Security issues can be reported privately as described in the project README and when opening a new issue on the issue tracker.

NumPy’s maintainers are not security experts. However, we are conscientious about security and experts of both the NumPy codebase and how it’s used. Please do notify us before creating security advisories against NumPy as we are happy to prioritize issues or help with assessing the severity of a bug. A security advisory we are not aware of beforehand can lead to a lot of work for all involved parties.

Important#

NumPy is not designed to be exposed directly to untrusted users. A user who can freely execute NumPy (or Python) functions must be considered to have the same privileges as the process/Python interpreter.

If one can already execute Python code, there are far worse things one can do than use all available CPU cycles, or provoke a symptom of a bug in Code like use-after-free or a segfault. Therefore, while such issues may be bugs, they are not security issues.

Before reporting a security issue, please consider and describe the attack vector in detail - and in particular whether that attack vector assumes being able to freely execute NumPy functions.

Advice for using NumPy on untrusted data#

NumPy should be generally safe to use on data provided by unprivileged users and read through safe API functions (e.g. loaded from a text file or .npy file without pickle support). Malicious values or data sizes should never lead to privilege escalation. Note that the above refers to array data. We do not currently consider for example f2py to be safe: it is typically used to compile a program that is then run. Any f2py invocation must thus use the same privilege as the later execution.

The following points may be useful or should be noted when working with untrusted data:

Exhausting memory can result in an out-of-memory kill, which is a possible denial of service attack.
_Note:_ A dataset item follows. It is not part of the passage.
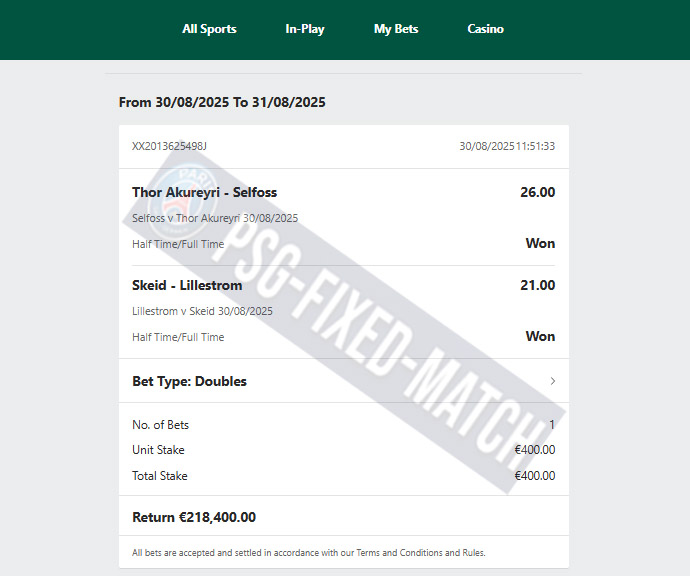Open the My Bets tab

(x=396, y=29)
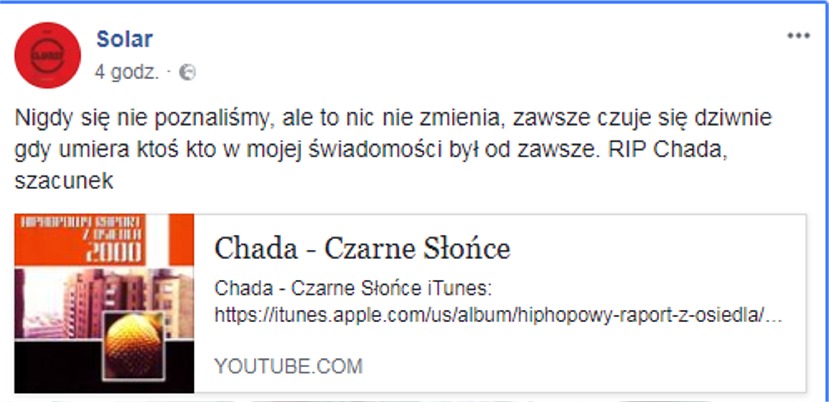The height and width of the screenshot is (402, 829).
Task: Click the separator dot next to '4 godz.'
Action: [169, 72]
Possible causes could be:
- Functions reading text files, which may require much more memory than the original input file size.
- If users can create arbitrarily shaped arrays, NumPy’s broadcasting means that intermediate or result arrays can be much larger than the inputs.
NumPy structured dtypes allow for a large amount of complexity. Fortunately, most code fails gracefully when a structured dtype is provided unexpectedly. However, code should either disallow untrusted users to provide these (e.g. via .npy files) or carefully check the fields included for nested structured/subarray dtypes.
Passing on user input should generally be considered unsafe (except for the data being read). An example would be np.dtype(user_string) or dtype=user_string.
The speed of operations can depend on values and memory order can lead to larger temporary memory use and slower execution. This means that operations may be significantly slower or use more memory compared to simple test cases.
When reading data, consider enforcing a specific shape (e.g. one dimensional) or dtype such as float64, float32, or int64 to reduce complexity.

When working with non-trivial untrusted data, it is advisable to sandbox the analysis to guard against potential privilege escalation. This is especially advisable if further libraries based on NumPy are used since these add additional complexity and potential security issues.